Arcel no entendía nada, al igual que los novatos de entre
los arqueros y los infantes. Los veteranos, en cambio, se dejaron llevar por el
instinto y la costumbre. Rompieron las filas iniciales creando sus propios
contingentes, compactos y combativos. Los novatos, viéndose solos y dispersos,
abandonados a su suerte, no reaccionaron a tiempo cuando los montañeses
cruzaron el río sin una sola baja, sin un solo herido por las flechas de unos
soldados que aún las tenían preparadas en los arcos.
Tanto los veteranos como las tropas ducales habían
actuado con rapidez, minimizando los efectos de la sorpresa sobre sus ánimos y
sacrificando sin pestañear a los compañeros que habían recibido la carga de los
mercenarios traidores y que iban cayendo rápidamente mientras intentaban
contener, sin éxito alguno, la presión que recibían por el flanco.
Los montañeses acabaron de cruzar el río y Arcel miraba
aún al Príncipe, esperando órdenes, sin comprender lo que sucedía.
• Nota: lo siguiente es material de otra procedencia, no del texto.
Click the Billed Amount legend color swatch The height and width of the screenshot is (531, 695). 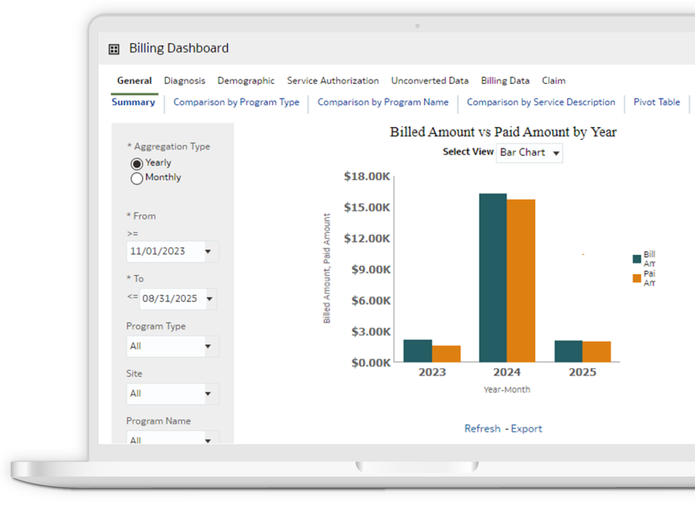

Cayeron
sobre ellos y los barrieron. Arcel reaccionó al fín, fue de los pocos que no
corrieron, se quedó y luchó. No sabía por qué lo hacía, pero prefirió que fuera
así, mejor morir con honor que con una herida en la espalda.
El Príncipe seguía sin reaccionar y su guardia personal
lo iba moviendo en dirección a Arcel, si el grupo de Arcel y los otros novatos
resistentes mantenían su posición el tiempo suficiente, el Príncipe podría
retirarse del campo de batalla cubierto por los veteranos. Era difícil que
llegara a pasar, los montañeses eran combatientes formidables, aún siendo
inferiores en número, sus guerreros contaban por dos o tres de los soldados del
Rey. Arcel golpeaba con todas sus fuerzas y con toda su habilidad y solo conseguía
retroceder y sobrevivir. Frente a él un montañés alto, con una larguísima
cabellera rubia rizada ornada con algunas trenzas y unos ojos azules combatía
con un martillo a dos manos similar al del viejo que se había adelantado apenas
minutos antes.
El golpe que Arcel recibió en el pecho lo dejó sin
aliento y tuvo que poner una rodilla en el suelo para evitar caer, mirando
hacia arriba vio que el montañés rubio no era tal, era una montañesa. Iba a
morir a manos de una mujer, bufó, frustrado.
A su alrededor el entrechocar del acero, la carne
cortada, la tela rasgada y el crujido del hueso era como una música que
cuadraba con la canción constante de los montañeses en combate. Se le erizó la
piel, ni siquiera sintió el golpe que acabó con él.